Now I’m not stupid. I understand marketing toward your viewership but this was ridiculous! Was Brokeback Mountain marketed only toward homosexuals? Was Chicago marketed only toward those who enjoy a good song and dance or are old enough to remember the time period? Was March of the Penguins marketed only toward those who like wildlife? I think not Dear Readers! While Madea’s Family Reunion may only appeal to a select few, Block Party, ATL and Idlewild, with their Hip Hop edge, will most assuredly appeal to many of the hip and happening young white kids in the suburbs. Give me a damn break Marketing Orcs!

Now on to the fascinating experience of sitting in a theater with 99.9% black people watching a 99.9% “black” movie…Wow! I swear I felt like Margaret Mead! To misquote David Byrne, “This is not MY beautiful black experience!”

This is a PG-13 movie right? So why were there little kids running in and out of the theater, hollin’ ass kids who only hollered during vital pieces of dialog and a newborn baby loudly cooing, gurgling and being nursed in the seat next to me? Oh and black folk really do talk all during the movie! And they crack jokes that Ms. GD and galaxyMafia don’t understand!

You see, by the black community’s standards GM and I are only about 45% black. We don’t head down south for big ass family reunions every summer (in part because we are already down south. Our families toughed out Slavery and Jim Crow and here we remain), we don’t belong to predominantly black churches, we didn’t attend historically black universities, we don’t belong to any black greek organizations (AKA, Zeta Phi Beta, Sigma Gamma Rho, etc.), and we don’t engage in a host of other “black” things which are far too numerous to list here. Most of the stuff we like is considered to be “white” stuff like foreign films, Indian food, Fiona Apple, Opera, using proper grammar and diction, European vacations and not talking back to the movie screen, just to name a few. But I’ll tell ya Dear Readers, blackness is contagious. We were only twenty minutes into the movie before we were talking and hollin’ and cracking jokes all up in there! When we left the movie we felt at least 85% black but I think I’m slipping. When I got home I watched my season two Queer As Folk DVDs and listened to my Suzanne Vega- A Retrospective CD. And I still don’t know how to do the Electric Slide or the Harlem Shuffle. Ssshhh! Don’t tell anyone or my black card will be revoked!
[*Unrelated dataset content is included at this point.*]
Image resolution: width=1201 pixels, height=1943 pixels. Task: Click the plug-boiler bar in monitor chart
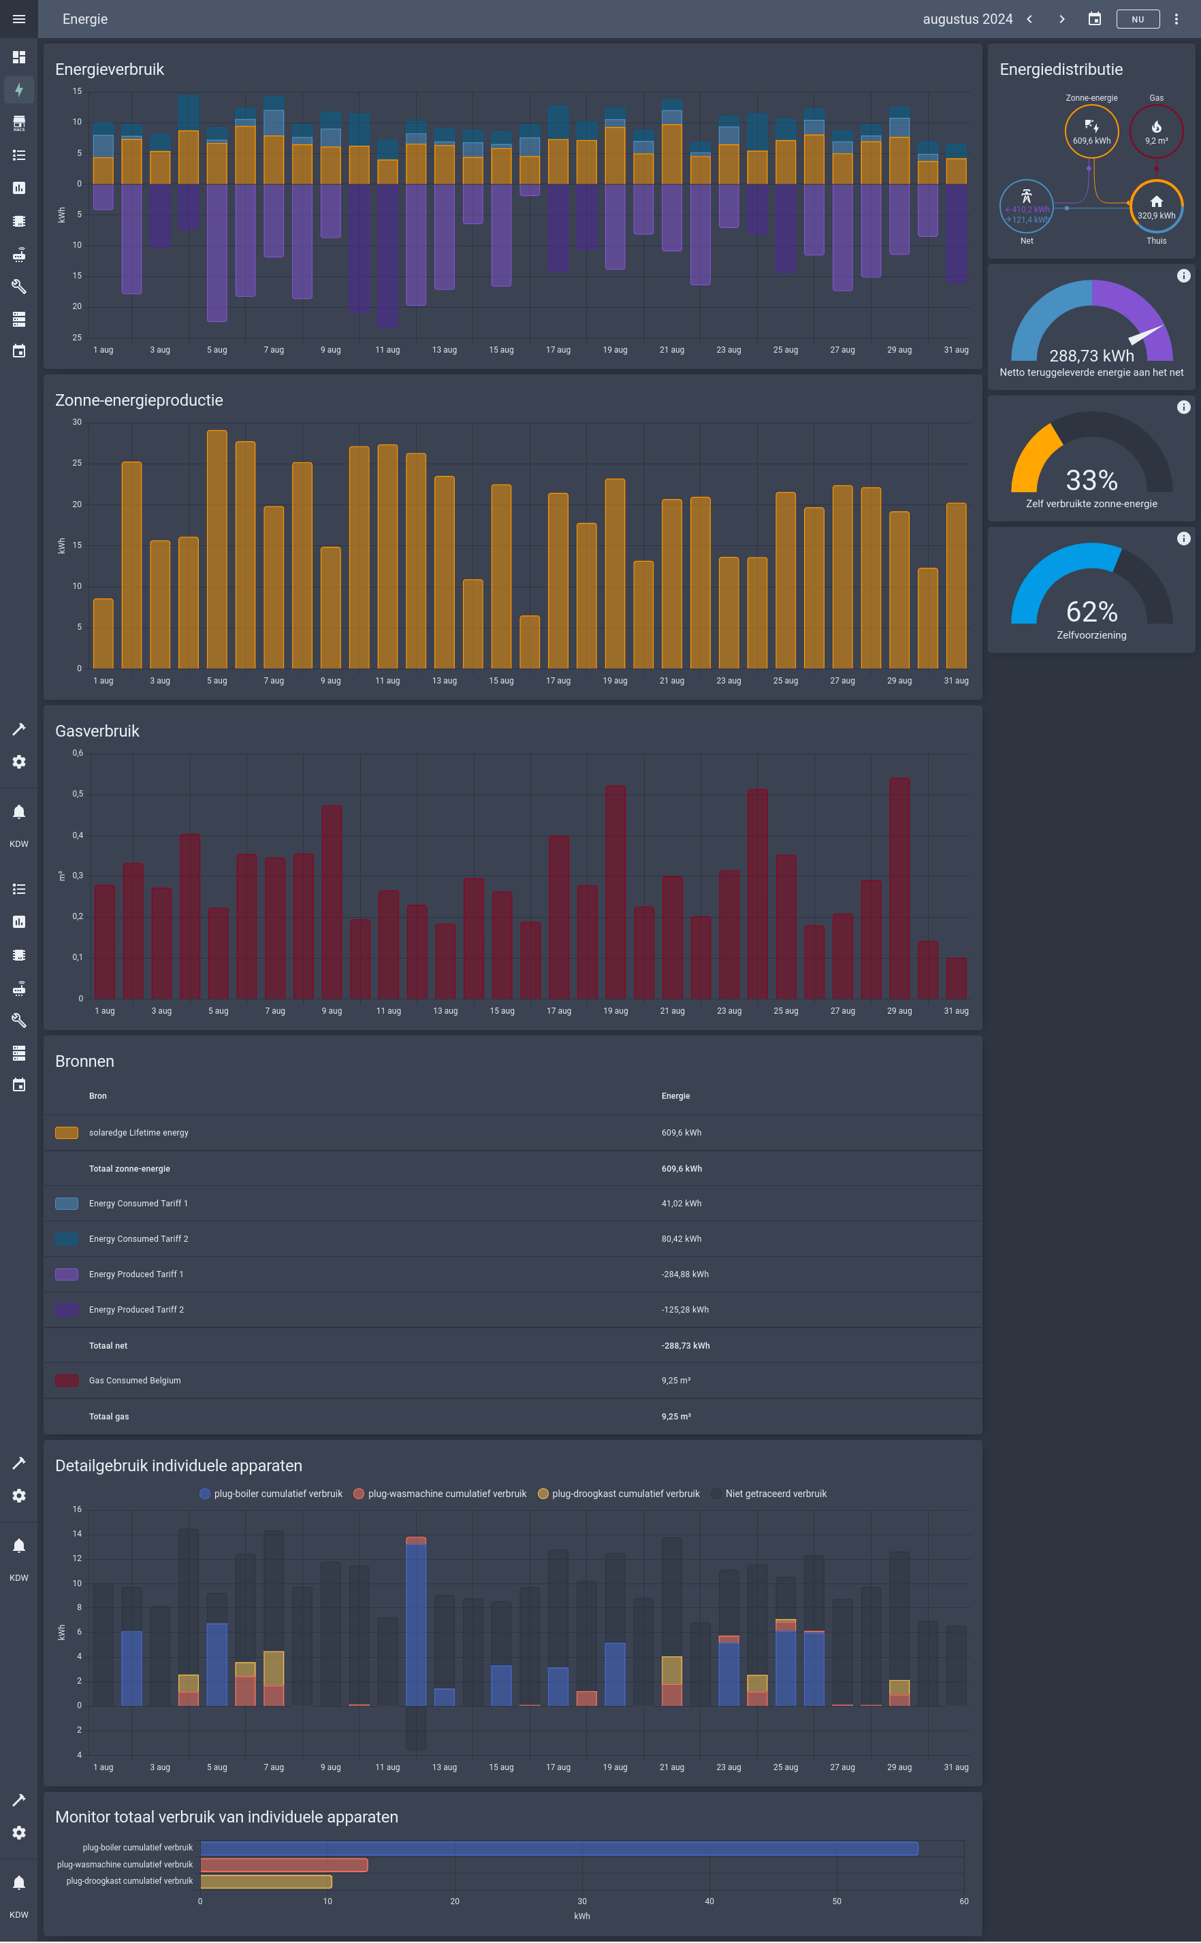point(559,1848)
Not As Good As Stilton But Better Than Velveeta

Ah! What would Valentine’s Day be without celebrities waxing poetic about, what else, VALENTINE’S DAY!!!! So click here to enjoy the extra-creamy dairy goodness of television’s hottest celebrities and their best/worst Valentine’s Day remembrances. Oh yeh, here’s a particularly lactose intolerance inducing quote from my favorite celebrity, Wentworth Miller aka The Pretty!


"I once gave someone who was going cross-country a clock. I set the time to where I was, so that when I called we would look at the clock and always be together at the exact same time.''

Mooooo! [Sorry but cheese doesnt make a sound]

If someone did give Ms. GD a sack full of diamonds she’d keep a handful for herself (A Sista gotta pay off those student loans and get her house remolded before it falls in on her head ya know) and give the rest to the people in South Africa who actually dig up the diamonds so they can finally give that dastardly, modern day slaver DeBeers the finger and leave the filth and squalor of their shanty towns so they can live a life full of grace and independence! On second thought, DeBeers would probably just import a passel of Mexicans to work the mines. I’m sure that in the eyes of the good overseers at DeBeers their lives are almost as cheap. Right? Happy Un-Valentines Day! – GD
 

1 comment so far.

  1. Anonymous 11:38 PM, February 19, 2006
    I'm not much of a fan of Valentine's Day unless lots of chocolate truffles are involved.

    How was the movie? It is one I am planning on seeing.

    The two times I had a similar movie experience was when I had gone to see The Negotiator and, years later, Empire. Who takes toddlers and newborns to Empire, I ask you? [Answer: Other Mexicans, apparently.]